# [SHORT EXERCISE]
Swap each occurrence of "computer-use agent" in the data below for "desktop automation agent", and reproduce every line with nothing else altered.

Text and item location entries
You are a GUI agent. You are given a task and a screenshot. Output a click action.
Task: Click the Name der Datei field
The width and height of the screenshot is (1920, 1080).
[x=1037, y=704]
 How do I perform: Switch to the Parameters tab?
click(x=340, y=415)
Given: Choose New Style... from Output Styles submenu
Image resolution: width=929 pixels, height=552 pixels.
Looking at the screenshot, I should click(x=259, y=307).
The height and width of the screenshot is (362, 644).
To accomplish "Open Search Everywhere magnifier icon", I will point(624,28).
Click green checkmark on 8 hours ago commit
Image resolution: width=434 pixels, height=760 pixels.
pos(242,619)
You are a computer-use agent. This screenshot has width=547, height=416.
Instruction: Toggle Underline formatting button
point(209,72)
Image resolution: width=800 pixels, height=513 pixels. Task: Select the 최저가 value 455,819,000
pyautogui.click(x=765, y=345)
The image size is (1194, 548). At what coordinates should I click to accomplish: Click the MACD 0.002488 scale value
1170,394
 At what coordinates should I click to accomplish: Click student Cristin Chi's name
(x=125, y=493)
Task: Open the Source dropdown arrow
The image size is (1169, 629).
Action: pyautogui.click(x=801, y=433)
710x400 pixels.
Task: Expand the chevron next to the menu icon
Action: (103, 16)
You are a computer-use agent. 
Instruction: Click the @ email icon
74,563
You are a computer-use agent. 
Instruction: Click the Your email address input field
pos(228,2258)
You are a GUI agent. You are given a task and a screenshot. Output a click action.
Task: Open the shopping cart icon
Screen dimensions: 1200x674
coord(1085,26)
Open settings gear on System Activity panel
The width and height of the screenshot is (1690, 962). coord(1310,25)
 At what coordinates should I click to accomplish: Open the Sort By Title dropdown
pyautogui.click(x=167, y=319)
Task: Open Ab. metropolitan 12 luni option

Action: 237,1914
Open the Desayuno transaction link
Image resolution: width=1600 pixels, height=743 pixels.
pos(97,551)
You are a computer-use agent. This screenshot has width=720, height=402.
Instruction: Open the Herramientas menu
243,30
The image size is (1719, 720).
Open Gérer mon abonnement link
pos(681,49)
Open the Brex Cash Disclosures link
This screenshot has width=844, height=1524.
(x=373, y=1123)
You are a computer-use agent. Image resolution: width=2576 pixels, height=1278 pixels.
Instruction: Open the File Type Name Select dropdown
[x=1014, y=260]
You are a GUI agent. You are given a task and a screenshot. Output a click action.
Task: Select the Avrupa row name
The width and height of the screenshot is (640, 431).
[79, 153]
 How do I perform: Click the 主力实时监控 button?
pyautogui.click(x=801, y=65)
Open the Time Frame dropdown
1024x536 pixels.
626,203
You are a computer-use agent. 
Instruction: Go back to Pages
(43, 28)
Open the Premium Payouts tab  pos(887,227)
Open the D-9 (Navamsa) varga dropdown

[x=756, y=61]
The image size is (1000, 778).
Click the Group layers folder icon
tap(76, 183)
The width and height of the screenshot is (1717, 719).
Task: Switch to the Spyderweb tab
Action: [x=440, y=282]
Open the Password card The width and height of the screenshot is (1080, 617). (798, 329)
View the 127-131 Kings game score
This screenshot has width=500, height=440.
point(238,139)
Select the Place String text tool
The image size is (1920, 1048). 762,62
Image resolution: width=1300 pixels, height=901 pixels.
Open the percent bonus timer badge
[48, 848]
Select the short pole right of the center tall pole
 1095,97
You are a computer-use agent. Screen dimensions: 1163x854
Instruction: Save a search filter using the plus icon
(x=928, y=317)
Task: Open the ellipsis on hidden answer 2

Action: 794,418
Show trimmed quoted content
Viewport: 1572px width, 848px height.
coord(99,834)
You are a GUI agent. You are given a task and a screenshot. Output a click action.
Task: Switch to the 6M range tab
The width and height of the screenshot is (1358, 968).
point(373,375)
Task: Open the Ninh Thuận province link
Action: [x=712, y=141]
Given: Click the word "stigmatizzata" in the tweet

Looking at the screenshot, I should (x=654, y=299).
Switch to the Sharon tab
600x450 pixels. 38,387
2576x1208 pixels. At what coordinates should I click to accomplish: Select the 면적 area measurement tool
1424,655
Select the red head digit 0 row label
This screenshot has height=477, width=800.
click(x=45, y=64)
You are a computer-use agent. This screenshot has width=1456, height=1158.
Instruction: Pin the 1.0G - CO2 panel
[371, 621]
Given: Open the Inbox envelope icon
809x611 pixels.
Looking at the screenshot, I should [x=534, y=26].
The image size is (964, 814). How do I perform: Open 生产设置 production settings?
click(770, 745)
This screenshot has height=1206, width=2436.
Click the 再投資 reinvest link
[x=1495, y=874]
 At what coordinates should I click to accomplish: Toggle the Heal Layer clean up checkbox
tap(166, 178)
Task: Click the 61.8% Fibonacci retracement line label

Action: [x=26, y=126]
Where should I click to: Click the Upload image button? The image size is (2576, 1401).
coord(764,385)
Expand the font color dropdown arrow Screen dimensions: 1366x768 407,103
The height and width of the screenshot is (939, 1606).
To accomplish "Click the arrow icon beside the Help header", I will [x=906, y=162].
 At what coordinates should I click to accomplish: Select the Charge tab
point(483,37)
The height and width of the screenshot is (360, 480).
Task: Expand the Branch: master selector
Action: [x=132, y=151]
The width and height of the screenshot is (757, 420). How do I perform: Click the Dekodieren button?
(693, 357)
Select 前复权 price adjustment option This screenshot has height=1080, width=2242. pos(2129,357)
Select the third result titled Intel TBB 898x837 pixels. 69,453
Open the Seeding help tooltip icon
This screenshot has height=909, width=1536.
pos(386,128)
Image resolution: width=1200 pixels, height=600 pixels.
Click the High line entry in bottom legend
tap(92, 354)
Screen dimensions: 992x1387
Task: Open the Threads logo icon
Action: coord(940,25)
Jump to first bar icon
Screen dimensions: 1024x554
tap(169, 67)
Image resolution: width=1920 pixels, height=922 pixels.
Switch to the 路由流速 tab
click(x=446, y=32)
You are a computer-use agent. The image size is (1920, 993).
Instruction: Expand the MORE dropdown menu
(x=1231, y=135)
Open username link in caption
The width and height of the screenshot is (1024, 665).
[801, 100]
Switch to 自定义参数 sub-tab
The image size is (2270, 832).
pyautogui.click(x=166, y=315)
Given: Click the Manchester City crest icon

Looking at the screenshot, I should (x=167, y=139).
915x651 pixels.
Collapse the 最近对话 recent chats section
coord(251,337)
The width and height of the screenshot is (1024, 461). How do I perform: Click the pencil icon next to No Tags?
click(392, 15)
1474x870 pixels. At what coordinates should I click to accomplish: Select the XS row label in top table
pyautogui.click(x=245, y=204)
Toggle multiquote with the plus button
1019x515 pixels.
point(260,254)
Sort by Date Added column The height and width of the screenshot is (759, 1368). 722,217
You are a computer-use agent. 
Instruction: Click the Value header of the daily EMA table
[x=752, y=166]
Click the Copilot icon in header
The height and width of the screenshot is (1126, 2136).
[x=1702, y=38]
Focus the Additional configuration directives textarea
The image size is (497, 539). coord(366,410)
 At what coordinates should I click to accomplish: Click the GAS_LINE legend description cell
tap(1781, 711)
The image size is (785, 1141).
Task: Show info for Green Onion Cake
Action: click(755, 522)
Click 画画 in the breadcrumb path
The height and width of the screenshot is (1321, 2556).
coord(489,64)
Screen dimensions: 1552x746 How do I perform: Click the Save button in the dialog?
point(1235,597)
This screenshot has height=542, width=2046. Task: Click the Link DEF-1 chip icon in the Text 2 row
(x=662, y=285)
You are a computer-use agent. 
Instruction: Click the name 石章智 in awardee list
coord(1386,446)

# [SOLUTION FOR THIS TASK]
You are a GUI agent. You are given a task and a screenshot. Output a click action.
Task: Click the Name der Datei field
The width and height of the screenshot is (1920, 1080).
[x=1037, y=704]
 How do I perform: Switch to the Parameters tab?
click(x=340, y=415)
Given: Choose New Style... from Output Styles submenu
Image resolution: width=929 pixels, height=552 pixels.
Looking at the screenshot, I should click(x=259, y=307).
The height and width of the screenshot is (362, 644).
To accomplish "Open Search Everywhere magnifier icon", I will point(624,28).
Click green checkmark on 8 hours ago commit
Image resolution: width=434 pixels, height=760 pixels.
pos(242,619)
You are a desktop automation agent. This screenshot has width=547, height=416.
Instruction: Toggle Underline formatting button
point(209,72)
Image resolution: width=800 pixels, height=513 pixels. Task: Select the 최저가 value 455,819,000
pyautogui.click(x=765, y=345)
The image size is (1194, 548). At what coordinates should I click to accomplish: Click the MACD 0.002488 scale value
1170,394
 At what coordinates should I click to accomplish: Click student Cristin Chi's name
(x=125, y=493)
Task: Open the Source dropdown arrow
The image size is (1169, 629).
Action: pyautogui.click(x=801, y=433)
710x400 pixels.
Task: Expand the chevron next to the menu icon
Action: (103, 16)
You are a desktop automation agent. 
Instruction: Click the @ email icon
74,563
You are a desktop automation agent. 
Instruction: Click the Your email address input field
pos(228,2258)
You are a GUI agent. You are given a task and a screenshot. Output a click action.
Task: Open the shopping cart icon
Screen dimensions: 1200x674
coord(1085,26)
Open settings gear on System Activity panel
The width and height of the screenshot is (1690, 962). coord(1310,25)
 At what coordinates should I click to accomplish: Open the Sort By Title dropdown
pyautogui.click(x=167, y=319)
Task: Open Ab. metropolitan 12 luni option

Action: 237,1914
Open the Desayuno transaction link
Image resolution: width=1600 pixels, height=743 pixels.
pos(97,551)
You are a desktop automation agent. This screenshot has width=720, height=402.
Instruction: Open the Herramientas menu
243,30
The image size is (1719, 720).
Open Gérer mon abonnement link
pos(681,49)
Open the Brex Cash Disclosures link
This screenshot has width=844, height=1524.
(x=373, y=1123)
You are a desktop automation agent. Image resolution: width=2576 pixels, height=1278 pixels.
Instruction: Open the File Type Name Select dropdown
[x=1014, y=260]
You are a GUI agent. You are given a task and a screenshot. Output a click action.
Task: Select the Avrupa row name
The width and height of the screenshot is (640, 431).
[79, 153]
 How do I perform: Click the 主力实时监控 button?
pyautogui.click(x=801, y=65)
Open the Time Frame dropdown
1024x536 pixels.
626,203
You are a desktop automation agent. 
Instruction: Go back to Pages
(43, 28)
Open the Premium Payouts tab  pos(887,227)
Open the D-9 (Navamsa) varga dropdown

[x=756, y=61]
The image size is (1000, 778).
Click the Group layers folder icon
tap(76, 183)
The width and height of the screenshot is (1717, 719).
Task: Switch to the Spyderweb tab
Action: [x=440, y=282]
Open the Password card The width and height of the screenshot is (1080, 617). (798, 329)
View the 127-131 Kings game score
This screenshot has width=500, height=440.
point(238,139)
Select the Place String text tool
The image size is (1920, 1048). 762,62
Image resolution: width=1300 pixels, height=901 pixels.
Open the percent bonus timer badge
[48, 848]
Select the short pole right of the center tall pole
 1095,97
You are a desktop automation agent. Screen dimensions: 1163x854
Instruction: Save a search filter using the plus icon
(x=928, y=317)
Task: Open the ellipsis on hidden answer 2

Action: 794,418
Show trimmed quoted content
Viewport: 1572px width, 848px height.
coord(99,834)
You are a GUI agent. You are given a task and a screenshot. Output a click action.
Task: Switch to the 6M range tab
The width and height of the screenshot is (1358, 968).
point(373,375)
Task: Open the Ninh Thuận province link
Action: [x=712, y=141]
Given: Click the word "stigmatizzata" in the tweet

Looking at the screenshot, I should (x=654, y=299).
Switch to the Sharon tab
600x450 pixels. 38,387
2576x1208 pixels. At what coordinates should I click to accomplish: Select the 면적 area measurement tool
1424,655
Select the red head digit 0 row label
This screenshot has height=477, width=800.
click(x=45, y=64)
You are a desktop automation agent. This screenshot has width=1456, height=1158.
Instruction: Pin the 1.0G - CO2 panel
[371, 621]
Given: Open the Inbox envelope icon
809x611 pixels.
Looking at the screenshot, I should [x=534, y=26].
The image size is (964, 814). How do I perform: Open 生产设置 production settings?
click(770, 745)
This screenshot has height=1206, width=2436.
Click the 再投資 reinvest link
[x=1495, y=874]
 At what coordinates should I click to accomplish: Toggle the Heal Layer clean up checkbox
tap(166, 178)
Task: Click the 61.8% Fibonacci retracement line label

Action: [x=26, y=126]
Where should I click to: Click the Upload image button? The image size is (2576, 1401).
coord(764,385)
Expand the font color dropdown arrow Screen dimensions: 1366x768 407,103
The height and width of the screenshot is (939, 1606).
To accomplish "Click the arrow icon beside the Help header", I will [x=906, y=162].
 At what coordinates should I click to accomplish: Select the Charge tab
point(483,37)
The height and width of the screenshot is (360, 480).
Task: Expand the Branch: master selector
Action: [x=132, y=151]
The width and height of the screenshot is (757, 420). How do I perform: Click the Dekodieren button?
(693, 357)
Select 前复权 price adjustment option This screenshot has height=1080, width=2242. pos(2129,357)
Select the third result titled Intel TBB 898x837 pixels. 69,453
Open the Seeding help tooltip icon
This screenshot has height=909, width=1536.
pos(386,128)
Image resolution: width=1200 pixels, height=600 pixels.
Click the High line entry in bottom legend
tap(92, 354)
Screen dimensions: 992x1387
Task: Open the Threads logo icon
Action: coord(940,25)
Jump to first bar icon
Screen dimensions: 1024x554
tap(169, 67)
Image resolution: width=1920 pixels, height=922 pixels.
Switch to the 路由流速 tab
click(x=446, y=32)
You are a desktop automation agent. The image size is (1920, 993).
Instruction: Expand the MORE dropdown menu
(x=1231, y=135)
Open username link in caption
The width and height of the screenshot is (1024, 665).
[801, 100]
Switch to 自定义参数 sub-tab
The image size is (2270, 832).
pyautogui.click(x=166, y=315)
Given: Click the Manchester City crest icon

Looking at the screenshot, I should (x=167, y=139).
915x651 pixels.
Collapse the 最近对话 recent chats section
coord(251,337)
The width and height of the screenshot is (1024, 461). How do I perform: Click the pencil icon next to No Tags?
click(392, 15)
1474x870 pixels. At what coordinates should I click to accomplish: Select the XS row label in top table
pyautogui.click(x=245, y=204)
Toggle multiquote with the plus button
1019x515 pixels.
point(260,254)
Sort by Date Added column The height and width of the screenshot is (759, 1368). 722,217
You are a desktop automation agent. 
Instruction: Click the Value header of the daily EMA table
[x=752, y=166]
Click the Copilot icon in header
The height and width of the screenshot is (1126, 2136).
[x=1702, y=38]
Focus the Additional configuration directives textarea
The image size is (497, 539). coord(366,410)
 At what coordinates should I click to accomplish: Click the GAS_LINE legend description cell
tap(1781, 711)
The image size is (785, 1141).
Task: Show info for Green Onion Cake
Action: click(755, 522)
Click 画画 in the breadcrumb path
The height and width of the screenshot is (1321, 2556).
coord(489,64)
Screen dimensions: 1552x746 How do I perform: Click the Save button in the dialog?
point(1235,597)
This screenshot has height=542, width=2046. Task: Click the Link DEF-1 chip icon in the Text 2 row
(x=662, y=285)
You are a desktop automation agent. 
Instruction: Click the name 石章智 in awardee list
coord(1386,446)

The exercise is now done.